3.3 每次記憶體分配時獲取調用堆棧信息
以 CRT 中的 new 函數為例,VLD 會將其替換為以下自定義函數,詳見 crtmfcpatch.h 第 887~906 行:
// crtd_scalar_new - Calls to the CRT's scalar new operator from msvcrXXd.dll
// are patched through to this function.
//
// - size (IN): The size, in bytes, of the memory block to be allocated.
//
// Return Value:
//
// Returns the value returned by the CRT scalar new operator.
//
template<int CRTVersion, bool debug>
void* CrtPatch<CRTVersion, debug>::crtd_scalar_new (size_t size)
{
PRINT_HOOKED_FUNCTION();
new_t pcrtxxd_scalar_new = (new_t)data.pcrtd_scalar_new;
assert(pcrtxxd_scalar_new);
CAPTURE_CONTEXT();
CaptureContext cc((void*)pcrtxxd_scalar_new, context_, debug, (CRTVersion >= 140));
return pcrtxxd_scalar_new(size);
}
CAPTURE_CONTEXT() 巨集定義如下,用於捕獲此次分配的指令地址,為後面獲取調用堆棧做準備,詳見 utility.h 第 74~97 行。
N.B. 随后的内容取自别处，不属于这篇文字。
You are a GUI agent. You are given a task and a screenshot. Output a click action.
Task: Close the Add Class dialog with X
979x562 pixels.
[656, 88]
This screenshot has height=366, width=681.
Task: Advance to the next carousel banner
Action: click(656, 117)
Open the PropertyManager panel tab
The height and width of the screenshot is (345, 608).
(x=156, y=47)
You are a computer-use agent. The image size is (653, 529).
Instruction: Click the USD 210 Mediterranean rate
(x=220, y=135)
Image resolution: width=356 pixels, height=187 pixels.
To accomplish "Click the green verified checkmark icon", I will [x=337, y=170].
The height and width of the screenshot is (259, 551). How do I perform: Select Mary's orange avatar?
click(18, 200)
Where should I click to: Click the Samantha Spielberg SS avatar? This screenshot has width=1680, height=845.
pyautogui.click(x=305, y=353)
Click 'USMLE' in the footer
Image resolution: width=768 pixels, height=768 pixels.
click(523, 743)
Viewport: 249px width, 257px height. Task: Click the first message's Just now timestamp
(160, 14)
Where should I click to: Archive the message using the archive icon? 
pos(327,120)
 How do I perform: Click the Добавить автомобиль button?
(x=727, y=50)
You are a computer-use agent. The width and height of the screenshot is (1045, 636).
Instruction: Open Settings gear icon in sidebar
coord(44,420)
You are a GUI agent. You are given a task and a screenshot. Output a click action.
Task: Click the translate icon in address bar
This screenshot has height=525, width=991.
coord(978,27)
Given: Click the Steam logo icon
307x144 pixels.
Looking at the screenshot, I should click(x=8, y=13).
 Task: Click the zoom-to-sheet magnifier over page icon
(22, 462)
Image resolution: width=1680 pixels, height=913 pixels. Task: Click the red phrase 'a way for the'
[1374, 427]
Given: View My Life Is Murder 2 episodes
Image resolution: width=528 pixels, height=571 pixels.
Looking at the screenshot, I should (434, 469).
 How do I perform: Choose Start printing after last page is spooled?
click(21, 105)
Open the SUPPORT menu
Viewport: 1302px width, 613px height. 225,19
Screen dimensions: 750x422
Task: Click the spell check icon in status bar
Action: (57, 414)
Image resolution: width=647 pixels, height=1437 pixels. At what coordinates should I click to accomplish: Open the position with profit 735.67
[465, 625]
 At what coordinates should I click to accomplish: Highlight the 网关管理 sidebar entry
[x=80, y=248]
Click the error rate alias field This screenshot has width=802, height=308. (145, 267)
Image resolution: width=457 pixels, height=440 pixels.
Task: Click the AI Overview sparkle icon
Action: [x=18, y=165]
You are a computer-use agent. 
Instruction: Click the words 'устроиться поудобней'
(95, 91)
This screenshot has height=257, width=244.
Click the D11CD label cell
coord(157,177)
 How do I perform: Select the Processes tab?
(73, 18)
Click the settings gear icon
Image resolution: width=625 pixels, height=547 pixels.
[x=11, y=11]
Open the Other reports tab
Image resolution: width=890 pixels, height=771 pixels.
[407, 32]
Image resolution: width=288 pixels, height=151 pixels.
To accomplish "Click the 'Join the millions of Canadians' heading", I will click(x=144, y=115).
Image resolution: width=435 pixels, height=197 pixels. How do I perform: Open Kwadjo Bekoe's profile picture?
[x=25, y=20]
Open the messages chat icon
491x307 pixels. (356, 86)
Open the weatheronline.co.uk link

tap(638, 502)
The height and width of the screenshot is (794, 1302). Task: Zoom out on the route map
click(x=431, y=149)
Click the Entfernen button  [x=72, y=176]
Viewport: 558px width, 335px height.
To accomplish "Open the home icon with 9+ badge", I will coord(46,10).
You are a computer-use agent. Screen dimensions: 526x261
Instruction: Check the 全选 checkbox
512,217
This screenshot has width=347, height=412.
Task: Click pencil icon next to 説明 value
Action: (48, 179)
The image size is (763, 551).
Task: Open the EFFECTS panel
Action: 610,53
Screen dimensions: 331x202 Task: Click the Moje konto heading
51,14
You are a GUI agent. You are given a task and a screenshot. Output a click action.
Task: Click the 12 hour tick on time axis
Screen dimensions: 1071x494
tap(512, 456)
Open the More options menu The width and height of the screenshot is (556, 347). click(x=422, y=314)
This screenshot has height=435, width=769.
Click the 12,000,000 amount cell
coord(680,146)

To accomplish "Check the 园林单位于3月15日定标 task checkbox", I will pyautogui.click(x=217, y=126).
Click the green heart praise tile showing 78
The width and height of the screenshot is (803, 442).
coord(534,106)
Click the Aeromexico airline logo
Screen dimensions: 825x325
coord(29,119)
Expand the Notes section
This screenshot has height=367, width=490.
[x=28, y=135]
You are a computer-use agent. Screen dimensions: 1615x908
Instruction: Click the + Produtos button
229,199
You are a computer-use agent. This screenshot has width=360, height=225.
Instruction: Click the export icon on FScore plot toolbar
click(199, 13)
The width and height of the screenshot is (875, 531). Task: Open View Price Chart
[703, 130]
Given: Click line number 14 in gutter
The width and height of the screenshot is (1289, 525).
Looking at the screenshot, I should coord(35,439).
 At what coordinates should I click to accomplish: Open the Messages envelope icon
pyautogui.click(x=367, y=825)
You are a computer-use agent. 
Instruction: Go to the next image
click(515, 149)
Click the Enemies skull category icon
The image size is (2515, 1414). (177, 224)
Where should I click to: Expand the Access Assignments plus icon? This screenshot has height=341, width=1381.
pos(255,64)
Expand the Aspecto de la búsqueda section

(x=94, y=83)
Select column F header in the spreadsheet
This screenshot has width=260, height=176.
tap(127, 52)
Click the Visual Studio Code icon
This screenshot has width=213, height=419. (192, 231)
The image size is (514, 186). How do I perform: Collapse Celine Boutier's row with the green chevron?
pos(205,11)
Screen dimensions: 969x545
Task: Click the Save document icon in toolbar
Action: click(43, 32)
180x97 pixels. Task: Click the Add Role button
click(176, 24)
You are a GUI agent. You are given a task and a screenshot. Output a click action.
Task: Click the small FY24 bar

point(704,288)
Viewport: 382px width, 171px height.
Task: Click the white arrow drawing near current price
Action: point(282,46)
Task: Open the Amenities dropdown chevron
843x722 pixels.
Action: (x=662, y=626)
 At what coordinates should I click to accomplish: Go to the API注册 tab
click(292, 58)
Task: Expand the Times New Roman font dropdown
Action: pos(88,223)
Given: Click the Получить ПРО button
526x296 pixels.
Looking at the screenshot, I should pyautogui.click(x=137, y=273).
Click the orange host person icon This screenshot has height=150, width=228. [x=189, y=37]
// Capture current context
#if defined(_M_IX86)
#define CAPTURE_CONTEXT() \
context_t context_; \
{CONTEXT _ctx; \
RtlCaptureContext(&_ctx); \
context_.Ebp = _ctx.Ebp; context_.Esp = _ctx.Esp; context_.Eip = _ctx.Eip; \
context_.fp = (UINT_PTR)_ReturnAddress();}
#define GET_RETURN_ADDRESS(context) (context.fp)
#elif defined(_M_X64)
#define CAPTURE_CONTEXT() \
context_t context_; \
{CONTEXT _ctx; \
RtlCaptureContext(&_ctx); \
context_.Rbp = _ctx.Rbp; context_.Rsp = _ctx.Rsp; context_.Rip = _ctx.Rip; \
context_.fp = (UINT_PTR)_ReturnAddress();}
#define GET_RETURN_ADDRESS(context) (context.fp)
#else
// If you want to retarget Visual Leak Detector to another processor
// architecture then you'll need to provide an architecture-specific macro to
// obtain the frame pointer (or other address) which can be used to obtain the
// return address and stack pointer of the calling frame.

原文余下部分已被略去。